My grandfather taught me that every day in life I should be thankful for one of my blessings:

“You will never obtain everything in life but you will always be blessed with so much.

“Whatever your situation is, there will always be someone more unfortunate than you. Think of him and thank God for all the good things you have.”

Today, whenever despair menaces me, the image of my grandfather comes back. I hasten to count my blessings, I concentrate on one of them, and almost forthwith my worry vanishes or takes on a more reasonable proportion.

Robert had an eventful time during the war. As part of the French Resistance, he evaded the Nazis, was captured and escaped again.

During these times he always aimed to focus on positive outcomes. How did he learn this approach? Many years later, in 2006, Robert explained his philosophy when interviewed by Ode: The magazine for intelligent optimists.

Talking with Tijn Touber, he explained how he learned from the French psychologist and pharmacist Émile Coué, who introduced a philosophy of optimism and self-reliance based on self-hypnosis.

When imprisoned by the Nazis, Robert explained:

We were scared, uncertain of our fate… In the corner was a bucket with a terrible stench. It was our toilet. In that terrible situation I became aware of my thoughts. It would have been easy to panic or to feel hopeless. But I remembered Coué’s advice:

“Always be the happiest man on earth, wherever you are and whatever you do.”

If you look at it that way, being in prison is actually a rather interesting experience. During those anxious days, through will and imagination I was able to keep in good mental shape and even to attain happiness.

Many times at the UN, faced with tragic news or divisive diplomats, Muller says he would go within and switch on optimism and confidence. Here is how he explained this in the interview.

Immediately I return to a positive, creative mood.

This mysterious quantum change between a negative and a positive current is a mystery to me. I do not understand it. But it has done miracles for me.

To be unhappy, to be ungrateful, not to feel wonder and appreciation for the incredible gift of life is a most foolish and short-sighted attitude. The toughest prison of all is that which man imposes upon himself.

Robert’s work continues, carried on by his wife Barbara Gaughen Muller, and many others around the world. They do this in the spirit outlined by Robert in his book A Planet of Hope. He wrote:

This is a good planet for humans: it provides endless room for human curiosity and for participation in the process of continued creation and evolution.

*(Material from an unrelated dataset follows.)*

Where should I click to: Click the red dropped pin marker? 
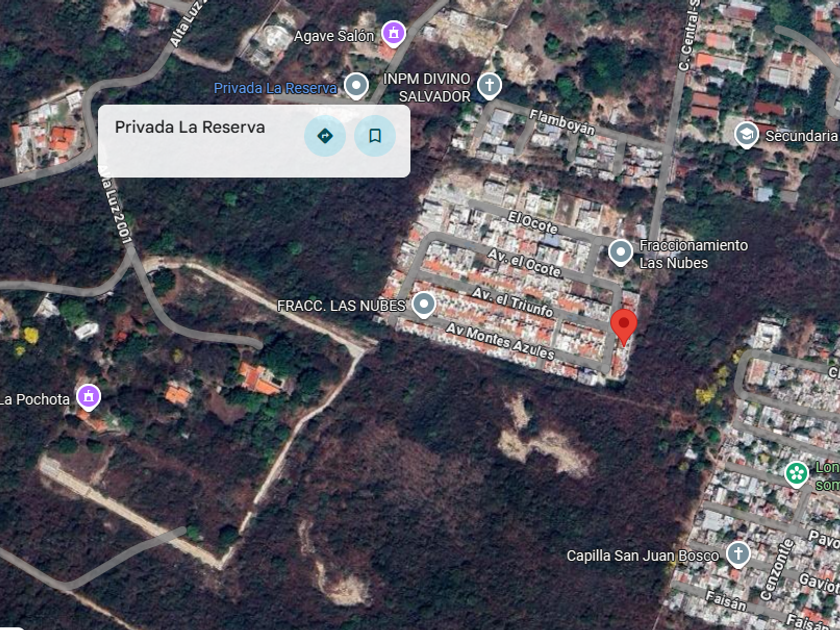point(624,327)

The greatest task confronting us is to determine what the right future should be. This planet must be managed so that each individual life can be a work of art.

The Planet of Hope

Different people choose to follow different mantras. Looking at my own life, for example, I have been strongly influenced by people who have been positive encouragers.

Therefore the mantras I try to follow are: ‘To be positive; To do positive work; To help to build a positive planet’. You will, however, have your own approach.

If you wish, try tackling the exercise on this theme. This invites you to do the following things.

Describe the specific mantras you want to follow in your daily life.

Describe the specific things you can do to translate these mantras into action.

Describe the specific benefits – both to yourself and other people – of following these mantras.